Und ich liebe Filme mit Johnny Depp, Christoph Waltz, Christian Bale oder Matthew McConaughey oder solche mit Johnny Depp, Christoph Waltz, Matthew McConaughey und Christian Bale. Und Filme mit Cate Blanchett, Tilda Swinton, Jodie Foster, Michelle Pfeiffer oder Jennifer Lawrence und solche OHNE Kate Winslet, Nicole Kidman oder Natalie Portman; aufseiten der männlichen Darsteller kann ich gern auf Tom Cruise, Will Smith oder Ben Affleck verzichten.

Diese so sehr unterschiedlichen Vorlieben münden dann in der Silvesternacht in bisweilen auf skurrile Weise die Stimmung beeinflussenden gemeinsamen Filmentscheidungen:
Nie waren wir deprimierter und das zur selben Zeit als nach „Black Hawk Down“ oder einer Doku über japanische Kriegsverbrechen an chinesischen Zivilisten im Zweiten Weltkrieg.
Nie waren wir (zeitgleich) müder als nach dem DVD-Marathon mit „Jordskott – die Rache des Waldes“, wir gaben dann auf nach Teil 12 und wissen bis heute nicht, wer der Mörder war? (hurz)
Nie waren wir gemeinsam so melancholisch-heiter wie nach „Adams Äpfel“ oder „Ein Mann namens Ove“, nie irritierter als nach „Shutter Island“ und nie haben wir mehr über Mord und Totschlag gelacht als bei „Inglourious Basterds“, „Django Unchained“ und „No Country for old Men“.

Auf der Suche also nach dem – DEM – gemeinsamen Film für den morgigen Silvesterabend ist mir leider ein großes Malheur passiert.

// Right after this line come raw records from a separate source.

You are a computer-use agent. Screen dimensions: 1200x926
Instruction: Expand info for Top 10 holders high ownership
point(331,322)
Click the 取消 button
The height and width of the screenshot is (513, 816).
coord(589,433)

Ich habe gestern erst 2 Minuten, dann 5 und dann eine Stunde und 59 Minuten zu lang in „Lion – Der lange Weg nachhause“ reingeschaut. Regie führt Garth Davis, gespielt wird die Hauptfigur (erst als Junge) von Sunny Pawar (ein Hammer) und später dann als erwachsener Mensch von Dev Patel (wow). Erzählt wird die wahre Lebensgeschichte von Saroo Brierley, einem in Indien geboren, dort verloren gegangenen, nach Australien/Tasmanien adoptierten und 20 Jahre später wieder nachhause zurückgekehrten Jungen. Und das auf so eindrückliche, berührende, bewegende, das Herz ergreifende, brillant gespielte Weise, dass ich es vermutlich zum ersten Mal geschafft hätte, den Mann und mich gemeinsam zum Heulen zu bringen. (Mein Film des Jahres. Ach was – einer der schönsten Filme, die ich je gesehen habe.)

Tja. Unnu?
Bin ich auf eure Film-Tipps angewiesen für Silvester 2021.

ps.: Zum ersten und bislang einzigen Mal gemeinsam im Kino waren wir übrigens in Hamburg vor vielen Jahren. Da hatten wir uns gerade kennengelernt und mein Mann lud mich „ins Kino“ ein. Mit der von den Pet Shop Boys zum Filmklassiker „Panzerkreuzer Potemkin“ komponierten und von den Dresdner Philharmonikern open air inszenierten Musik saßen wir auf der grünen Wiese und hatten uns furchtbar lieb. (Falls noch wer Fragen haben sollte.)